I know it's short notice, but, for those that can't make it, we'll call so phone shots and phone herfing :tu


Ron


----------



## BigVito (Jan 1, 2000)

damn wish he could hop on a c130 and y'all join the lcda herf. I will be there in spirit


----------



## bruceolee (Jun 26, 2005)

I'm working Sat. all day. If you guys are going to stay late (like after 5:30 and on) then I'll try to make it down. I just got through an unholy stomach flu so I may not be big on smoking right now, but I can at least be there to say farewell to a great botl (for now) I'll do my damndest to be there. :ss


----------



## sailchaser (Jun 16, 2007)

I need you all to have at least one smoke for me and sevral drinks, sounds like it will be a good time to do a little herf dialing, enjoy!!!!:tu


----------



## Made in Dade (Aug 5, 2006)

Mr.Maduro said:


> I'll be there in spirit..... and also probably when Carlos :al drunk-dials me again!! :r:r:r


haha, I love it when we do that. :mn


----------



## snkbyt (Jun 22, 2006)

count me in, I'll be there between 12-1pm till ????


----------



## snkbyt (Jun 22, 2006)

icehog3 said:


> Wish I could make it down on such short notice, but like Patrick, I will be there in spirit....still hoping there is some way I can herf with Alex before he goes.


 only if you can make it to Camp Shelby MS around the first half of Aug


Mr.Maduro said:


> I'll be there in spirit..... and also probably when Carlos :al drunk-dials me again!! :r:r:r


I'm sure that will happen again...............................:r


----------



## BigVito (Jan 1, 2000)

snkbyt said:


> only if you can make it to Camp Shelby MS around the first half of Aug
> 
> I'm sure that will happen again...............................:r


is Camp Shelby near Pearl ,Richland or Jackson?


----------



## snkbyt (Jun 22, 2006)

BigVito said:


> is Camp Shelby near Pearl ,Richland or Jackson?

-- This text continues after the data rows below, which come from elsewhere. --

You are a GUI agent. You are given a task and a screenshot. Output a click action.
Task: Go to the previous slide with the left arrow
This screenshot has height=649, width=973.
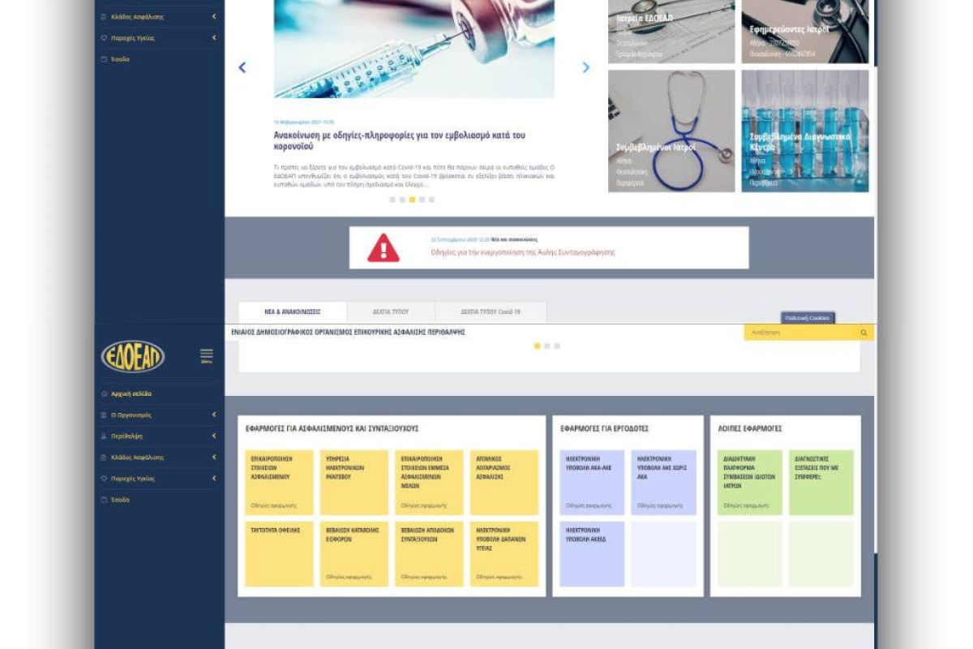click(242, 68)
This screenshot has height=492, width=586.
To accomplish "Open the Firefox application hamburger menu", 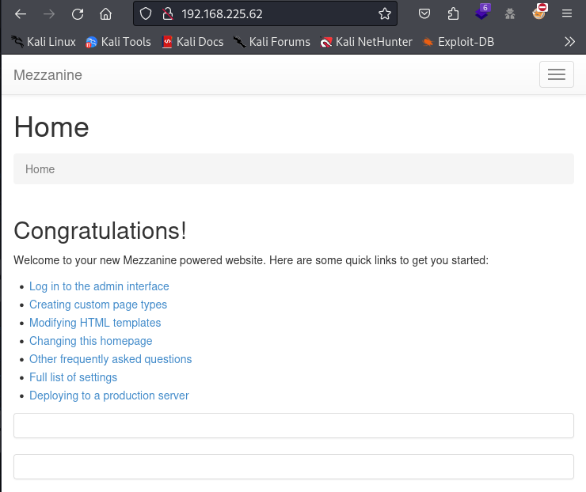I will [x=567, y=13].
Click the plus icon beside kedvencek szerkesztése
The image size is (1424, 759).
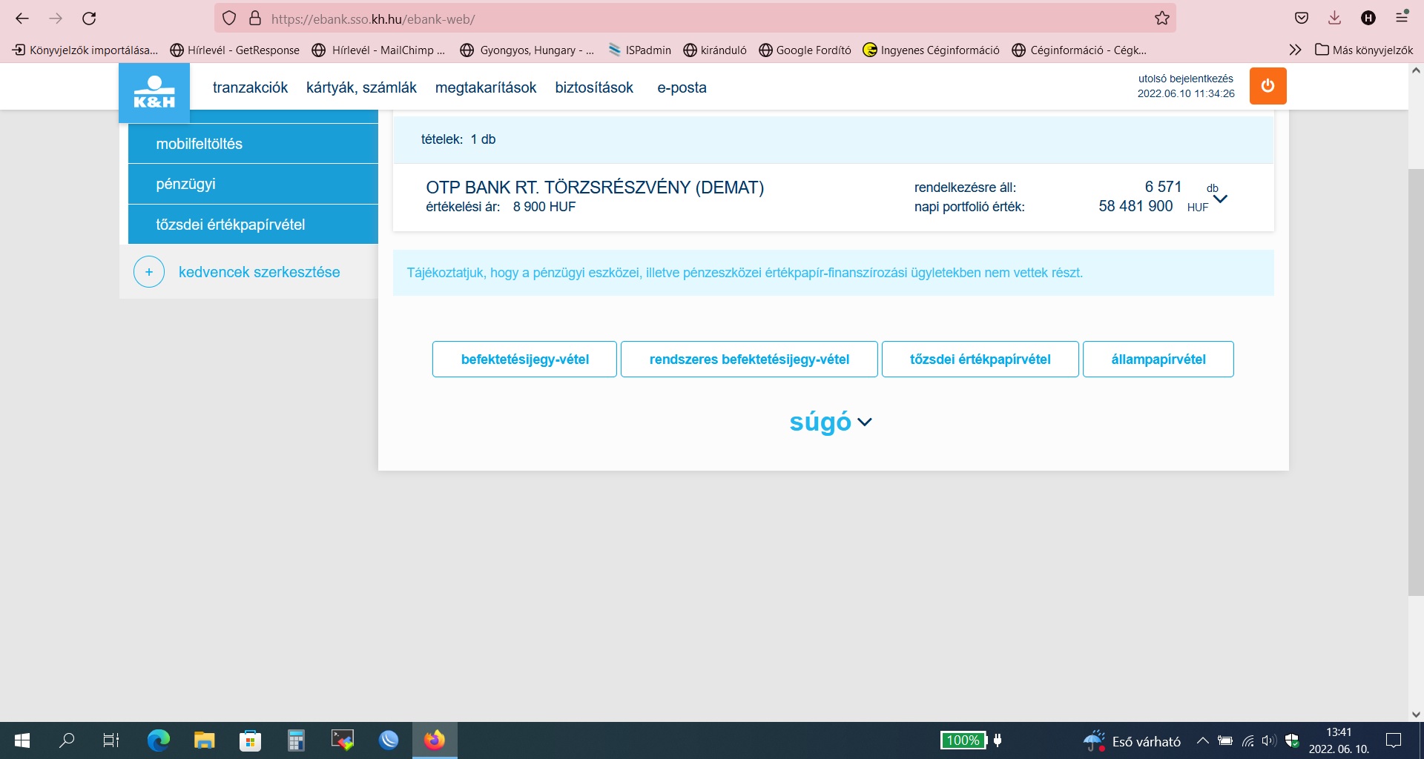pyautogui.click(x=149, y=272)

 Hattiesburg, MS....southeast of Jackson
http://maps.google.com/maps?q=Hatti...addr=Hattiesburg,+MS&saddr=melbourne,+FL&rl=1


----------



## Ron1YY (Mar 3, 2005)

ok, so far it's

Ron1YY
HarryCulo
Blueface?
Made in Dade


Who else is up for this


Ron


----------



## snkbyt (Jun 22, 2006)

Ron1YY said:


> ok, so far it's
> 
> Ron1YY
> HarryCulo
> ...


anyone?


----------



## DETROITPHA357 (Jul 8, 2006)

Mr.Maduro said:


> I'll be there in spirit..... and also probably when Carlos :al drunk-dials me again!! :r:r:r


:tpd:Wish I could make it



Ron1YY said:


> I know it's short notice, but, for those that can't make it, we'll call so phone shots and phone herfing :tu
> 
> Ron


Make sure im on the call list. Pm sent with my new cell no.


----------



## Ron1YY (Mar 3, 2005)

DETROITPHA357 said:


> :tpd:Wish I could make it
> 
> Make sure im on the call list. Pm sent with my new cell no.

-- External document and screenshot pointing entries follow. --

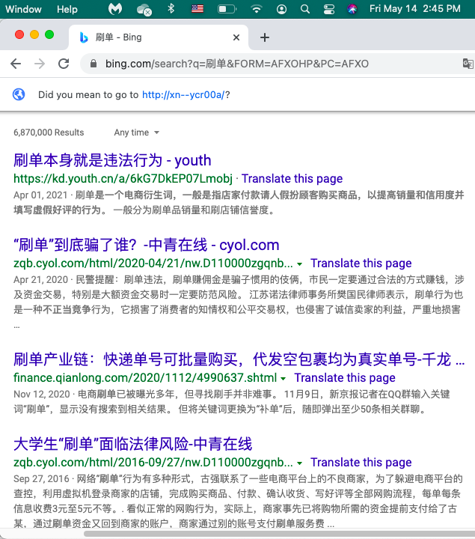475x539 pixels.
Task: Open a new tab with the plus button
Action: pyautogui.click(x=265, y=37)
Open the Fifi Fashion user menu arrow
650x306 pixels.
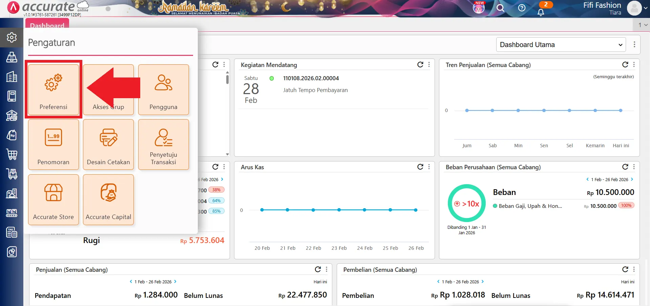[646, 8]
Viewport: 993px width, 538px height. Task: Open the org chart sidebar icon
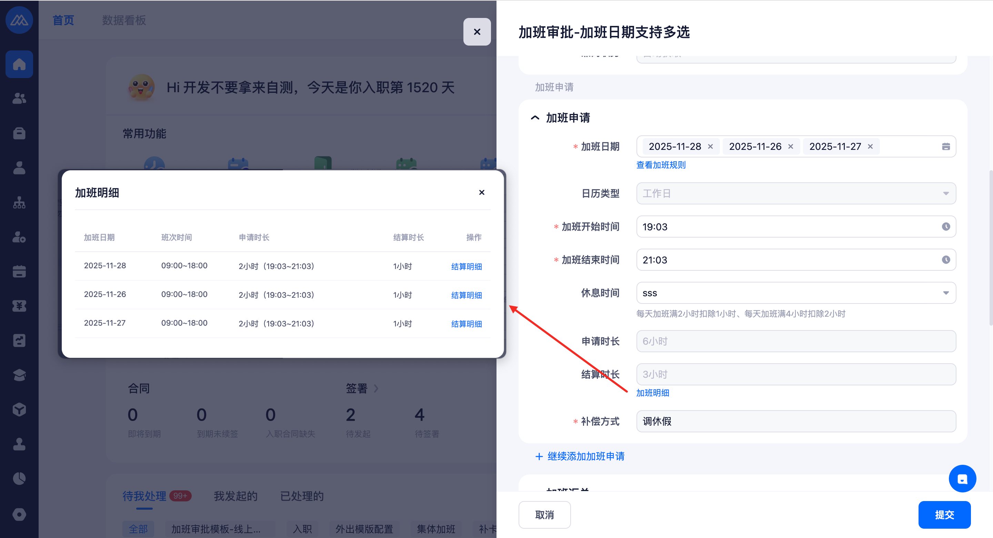tap(19, 202)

Got it!!!!!! You will be getting a call

Ron


----------



## Troop_lee (Aug 10, 2007)

I truly wish that I could make it, but Its my Wife and I's One year Anniversary and we have plan that day. That don't leave me time to come down. Best of luck Alex, have a great Herf!


----------



## snkbyt (Jun 22, 2006)

Troop_lee said:


> I truly wish that I could make it, but Its my Wife and I's One year Anniversary and we have plan that day. That don't leave me time to come down. Best of luck Alex, have a great Herf!

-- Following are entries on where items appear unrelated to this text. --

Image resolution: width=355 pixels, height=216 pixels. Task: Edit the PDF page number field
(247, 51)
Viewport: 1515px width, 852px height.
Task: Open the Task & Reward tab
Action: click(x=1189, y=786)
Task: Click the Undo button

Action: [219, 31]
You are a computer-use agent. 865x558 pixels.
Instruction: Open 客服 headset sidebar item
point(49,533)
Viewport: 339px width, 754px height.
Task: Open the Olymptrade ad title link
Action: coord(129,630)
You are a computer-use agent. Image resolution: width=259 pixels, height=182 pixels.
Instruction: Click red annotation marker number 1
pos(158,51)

 maybe you could drive down after work one nite next week


----------



## Ron1YY (Mar 3, 2005)

snkbyt said:


> maybe you could drive down after work one nite next week


Sounds like some power herfing!!!!!! Count me in if Mike is back from Co.

Ron


----------



## Blueface (May 28, 2005)

Been gone for a few days and wife may not be happy I ignore her to do list.
She will have to get over it.
Kidding aside, hope to be there.
Just want to hit her with the idea gently.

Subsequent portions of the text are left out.